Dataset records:
=== Section Start ===

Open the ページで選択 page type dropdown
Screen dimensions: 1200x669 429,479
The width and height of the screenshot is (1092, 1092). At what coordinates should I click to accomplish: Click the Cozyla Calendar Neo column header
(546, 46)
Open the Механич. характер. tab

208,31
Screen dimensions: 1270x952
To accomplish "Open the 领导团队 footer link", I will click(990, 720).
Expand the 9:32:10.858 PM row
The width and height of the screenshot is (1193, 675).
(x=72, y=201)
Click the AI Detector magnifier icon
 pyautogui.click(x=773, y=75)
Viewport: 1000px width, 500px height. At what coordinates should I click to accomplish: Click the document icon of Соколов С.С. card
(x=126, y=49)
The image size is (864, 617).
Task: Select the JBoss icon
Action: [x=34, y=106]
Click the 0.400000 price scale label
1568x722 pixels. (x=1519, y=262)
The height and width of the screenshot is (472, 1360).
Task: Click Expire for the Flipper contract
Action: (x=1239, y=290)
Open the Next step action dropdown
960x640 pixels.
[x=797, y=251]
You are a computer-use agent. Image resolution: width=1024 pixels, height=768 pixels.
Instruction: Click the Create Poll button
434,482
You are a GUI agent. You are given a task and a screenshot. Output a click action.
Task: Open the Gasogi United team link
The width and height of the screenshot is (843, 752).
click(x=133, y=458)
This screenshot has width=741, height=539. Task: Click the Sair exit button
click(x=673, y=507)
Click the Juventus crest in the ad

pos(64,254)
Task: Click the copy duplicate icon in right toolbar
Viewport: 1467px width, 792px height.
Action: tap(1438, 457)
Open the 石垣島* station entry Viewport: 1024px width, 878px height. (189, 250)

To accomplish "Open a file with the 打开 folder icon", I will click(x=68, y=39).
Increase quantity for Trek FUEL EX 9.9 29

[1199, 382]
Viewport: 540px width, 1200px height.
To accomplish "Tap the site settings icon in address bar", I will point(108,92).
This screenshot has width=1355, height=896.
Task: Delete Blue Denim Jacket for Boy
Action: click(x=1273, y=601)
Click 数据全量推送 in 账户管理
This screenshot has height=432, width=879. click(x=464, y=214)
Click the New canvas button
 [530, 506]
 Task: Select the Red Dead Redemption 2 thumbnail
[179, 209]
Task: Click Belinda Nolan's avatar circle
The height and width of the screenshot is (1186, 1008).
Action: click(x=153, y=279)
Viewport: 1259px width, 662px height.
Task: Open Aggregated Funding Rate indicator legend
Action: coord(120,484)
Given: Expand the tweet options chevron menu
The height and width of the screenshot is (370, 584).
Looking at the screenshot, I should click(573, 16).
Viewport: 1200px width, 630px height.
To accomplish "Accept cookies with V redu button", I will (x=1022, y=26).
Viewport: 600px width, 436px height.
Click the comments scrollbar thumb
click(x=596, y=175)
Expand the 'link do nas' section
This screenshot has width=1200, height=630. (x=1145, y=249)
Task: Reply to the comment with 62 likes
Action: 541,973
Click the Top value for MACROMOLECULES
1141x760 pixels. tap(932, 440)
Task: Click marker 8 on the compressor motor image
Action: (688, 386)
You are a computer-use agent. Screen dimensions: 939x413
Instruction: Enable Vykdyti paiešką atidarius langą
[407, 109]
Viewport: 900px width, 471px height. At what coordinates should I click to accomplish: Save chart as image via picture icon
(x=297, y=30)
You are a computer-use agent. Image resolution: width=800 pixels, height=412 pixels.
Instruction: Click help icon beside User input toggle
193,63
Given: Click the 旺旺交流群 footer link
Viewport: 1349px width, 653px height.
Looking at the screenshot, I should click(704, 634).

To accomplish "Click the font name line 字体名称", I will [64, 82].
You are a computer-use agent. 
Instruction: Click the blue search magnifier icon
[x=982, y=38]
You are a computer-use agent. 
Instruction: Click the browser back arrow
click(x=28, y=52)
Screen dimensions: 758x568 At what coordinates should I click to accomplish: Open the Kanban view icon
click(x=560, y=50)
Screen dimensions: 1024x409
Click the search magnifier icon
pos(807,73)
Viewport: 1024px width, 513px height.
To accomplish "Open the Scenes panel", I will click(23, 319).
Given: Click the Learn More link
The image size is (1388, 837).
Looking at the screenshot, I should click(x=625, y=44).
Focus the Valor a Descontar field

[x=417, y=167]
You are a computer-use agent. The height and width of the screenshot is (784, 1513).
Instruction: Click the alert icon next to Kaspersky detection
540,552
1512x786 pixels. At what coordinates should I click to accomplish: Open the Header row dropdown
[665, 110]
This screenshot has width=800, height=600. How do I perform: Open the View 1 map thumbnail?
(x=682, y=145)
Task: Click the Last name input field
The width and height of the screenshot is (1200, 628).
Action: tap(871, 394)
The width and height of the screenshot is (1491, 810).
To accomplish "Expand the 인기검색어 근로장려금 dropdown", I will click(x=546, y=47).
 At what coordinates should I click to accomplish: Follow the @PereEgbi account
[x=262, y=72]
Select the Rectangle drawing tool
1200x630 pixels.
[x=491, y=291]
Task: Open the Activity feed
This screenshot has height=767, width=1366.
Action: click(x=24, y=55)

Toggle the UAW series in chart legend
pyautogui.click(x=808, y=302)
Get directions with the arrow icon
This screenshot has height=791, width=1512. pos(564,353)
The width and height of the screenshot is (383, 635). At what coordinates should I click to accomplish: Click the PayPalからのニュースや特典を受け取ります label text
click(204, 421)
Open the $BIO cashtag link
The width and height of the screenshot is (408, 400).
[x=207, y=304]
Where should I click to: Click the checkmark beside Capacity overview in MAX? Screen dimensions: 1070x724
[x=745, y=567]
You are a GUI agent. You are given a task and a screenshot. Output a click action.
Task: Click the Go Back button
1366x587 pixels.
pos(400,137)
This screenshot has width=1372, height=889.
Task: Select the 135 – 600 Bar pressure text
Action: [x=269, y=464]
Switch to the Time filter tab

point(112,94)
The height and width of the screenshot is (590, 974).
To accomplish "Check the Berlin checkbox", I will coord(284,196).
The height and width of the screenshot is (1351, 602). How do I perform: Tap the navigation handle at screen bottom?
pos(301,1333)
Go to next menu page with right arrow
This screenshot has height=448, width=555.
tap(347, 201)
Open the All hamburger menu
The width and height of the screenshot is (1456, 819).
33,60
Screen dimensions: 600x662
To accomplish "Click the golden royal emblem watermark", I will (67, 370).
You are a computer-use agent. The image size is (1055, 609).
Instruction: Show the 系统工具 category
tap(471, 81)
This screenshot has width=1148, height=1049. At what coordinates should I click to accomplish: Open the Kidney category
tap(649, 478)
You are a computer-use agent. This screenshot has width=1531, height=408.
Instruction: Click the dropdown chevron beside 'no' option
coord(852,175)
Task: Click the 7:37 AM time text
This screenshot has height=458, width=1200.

=== Section End ===

PROBLEM STATEMENT: Write the records out again, character for character.

ANSWER TO THE EXERCISE:
Open the ページで選択 page type dropdown
Screen dimensions: 1200x669 429,479
The width and height of the screenshot is (1092, 1092). At what coordinates should I click to accomplish: Click the Cozyla Calendar Neo column header
(546, 46)
Open the Механич. характер. tab

208,31
Screen dimensions: 1270x952
To accomplish "Open the 领导团队 footer link", I will click(990, 720).
Expand the 9:32:10.858 PM row
The width and height of the screenshot is (1193, 675).
(x=72, y=201)
Click the AI Detector magnifier icon
 pyautogui.click(x=773, y=75)
Viewport: 1000px width, 500px height. At what coordinates should I click to accomplish: Click the document icon of Соколов С.С. card
(x=126, y=49)
The image size is (864, 617).
Task: Select the JBoss icon
Action: [x=34, y=106]
Click the 0.400000 price scale label
1568x722 pixels. (x=1519, y=262)
The height and width of the screenshot is (472, 1360).
Task: Click Expire for the Flipper contract
Action: (x=1239, y=290)
Open the Next step action dropdown
960x640 pixels.
[x=797, y=251]
You are a computer-use agent. Image resolution: width=1024 pixels, height=768 pixels.
Instruction: Click the Create Poll button
434,482
You are a GUI agent. You are given a task and a screenshot. Output a click action.
Task: Open the Gasogi United team link
The width and height of the screenshot is (843, 752).
click(x=133, y=458)
This screenshot has width=741, height=539. Task: Click the Sair exit button
click(x=673, y=507)
Click the Juventus crest in the ad

pos(64,254)
Task: Click the copy duplicate icon in right toolbar
Viewport: 1467px width, 792px height.
Action: tap(1438, 457)
Open the 石垣島* station entry Viewport: 1024px width, 878px height. (189, 250)

To accomplish "Open a file with the 打开 folder icon", I will click(x=68, y=39).
Increase quantity for Trek FUEL EX 9.9 29

[1199, 382]
Viewport: 540px width, 1200px height.
To accomplish "Tap the site settings icon in address bar", I will point(108,92).
This screenshot has width=1355, height=896.
Task: Delete Blue Denim Jacket for Boy
Action: click(x=1273, y=601)
Click 数据全量推送 in 账户管理
This screenshot has height=432, width=879. click(x=464, y=214)
Click the New canvas button
 [530, 506]
 Task: Select the Red Dead Redemption 2 thumbnail
[179, 209]
Task: Click Belinda Nolan's avatar circle
The height and width of the screenshot is (1186, 1008).
Action: click(x=153, y=279)
Viewport: 1259px width, 662px height.
Task: Open Aggregated Funding Rate indicator legend
Action: coord(120,484)
Given: Expand the tweet options chevron menu
The height and width of the screenshot is (370, 584).
Looking at the screenshot, I should click(573, 16).
Viewport: 1200px width, 630px height.
To accomplish "Accept cookies with V redu button", I will (x=1022, y=26).
Viewport: 600px width, 436px height.
Click the comments scrollbar thumb
click(x=596, y=175)
Expand the 'link do nas' section
This screenshot has width=1200, height=630. (x=1145, y=249)
Task: Reply to the comment with 62 likes
Action: 541,973
Click the Top value for MACROMOLECULES
1141x760 pixels. tap(932, 440)
Task: Click marker 8 on the compressor motor image
Action: (688, 386)
You are a computer-use agent. Screen dimensions: 939x413
Instruction: Enable Vykdyti paiešką atidarius langą
[407, 109]
Viewport: 900px width, 471px height. At what coordinates should I click to accomplish: Save chart as image via picture icon
(x=297, y=30)
You are a computer-use agent. Image resolution: width=800 pixels, height=412 pixels.
Instruction: Click help icon beside User input toggle
193,63
Given: Click the 旺旺交流群 footer link
Viewport: 1349px width, 653px height.
Looking at the screenshot, I should click(704, 634).

To accomplish "Click the font name line 字体名称", I will [64, 82].
You are a computer-use agent. 
Instruction: Click the blue search magnifier icon
[x=982, y=38]
You are a computer-use agent. 
Instruction: Click the browser back arrow
click(x=28, y=52)
Screen dimensions: 758x568 At what coordinates should I click to accomplish: Open the Kanban view icon
click(x=560, y=50)
Screen dimensions: 1024x409
Click the search magnifier icon
pos(807,73)
Viewport: 1024px width, 513px height.
To accomplish "Open the Scenes panel", I will click(23, 319).
Given: Click the Learn More link
The image size is (1388, 837).
Looking at the screenshot, I should click(x=625, y=44).
Focus the Valor a Descontar field

[x=417, y=167]
You are a computer-use agent. The height and width of the screenshot is (784, 1513).
Instruction: Click the alert icon next to Kaspersky detection
540,552
1512x786 pixels. At what coordinates should I click to accomplish: Open the Header row dropdown
[665, 110]
This screenshot has width=800, height=600. How do I perform: Open the View 1 map thumbnail?
(x=682, y=145)
Task: Click the Last name input field
The width and height of the screenshot is (1200, 628).
Action: tap(871, 394)
The width and height of the screenshot is (1491, 810).
To accomplish "Expand the 인기검색어 근로장려금 dropdown", I will click(x=546, y=47).
 At what coordinates should I click to accomplish: Follow the @PereEgbi account
[x=262, y=72]
Select the Rectangle drawing tool
1200x630 pixels.
[x=491, y=291]
Task: Open the Activity feed
This screenshot has height=767, width=1366.
Action: click(x=24, y=55)

Toggle the UAW series in chart legend
pyautogui.click(x=808, y=302)
Get directions with the arrow icon
This screenshot has height=791, width=1512. pos(564,353)
The width and height of the screenshot is (383, 635). At what coordinates should I click to accomplish: Click the PayPalからのニュースや特典を受け取ります label text
click(204, 421)
Open the $BIO cashtag link
The width and height of the screenshot is (408, 400).
[x=207, y=304]
Where should I click to: Click the checkmark beside Capacity overview in MAX? Screen dimensions: 1070x724
[x=745, y=567]
You are a GUI agent. You are given a task and a screenshot. Output a click action.
Task: Click the Go Back button
1366x587 pixels.
pos(400,137)
This screenshot has width=1372, height=889.
Task: Select the 135 – 600 Bar pressure text
Action: [x=269, y=464]
Switch to the Time filter tab

point(112,94)
The height and width of the screenshot is (590, 974).
To accomplish "Check the Berlin checkbox", I will coord(284,196).
The height and width of the screenshot is (1351, 602). How do I perform: Tap the navigation handle at screen bottom?
pos(301,1333)
Go to next menu page with right arrow
This screenshot has height=448, width=555.
tap(347, 201)
Open the All hamburger menu
The width and height of the screenshot is (1456, 819).
33,60
Screen dimensions: 600x662
To accomplish "Click the golden royal emblem watermark", I will (67, 370).
You are a computer-use agent. The image size is (1055, 609).
Instruction: Show the 系统工具 category
tap(471, 81)
This screenshot has width=1148, height=1049. At what coordinates should I click to accomplish: Open the Kidney category
tap(649, 478)
You are a computer-use agent. This screenshot has width=1531, height=408.
Instruction: Click the dropdown chevron beside 'no' option
coord(852,175)
Task: Click the 7:37 AM time text
This screenshot has height=458, width=1200.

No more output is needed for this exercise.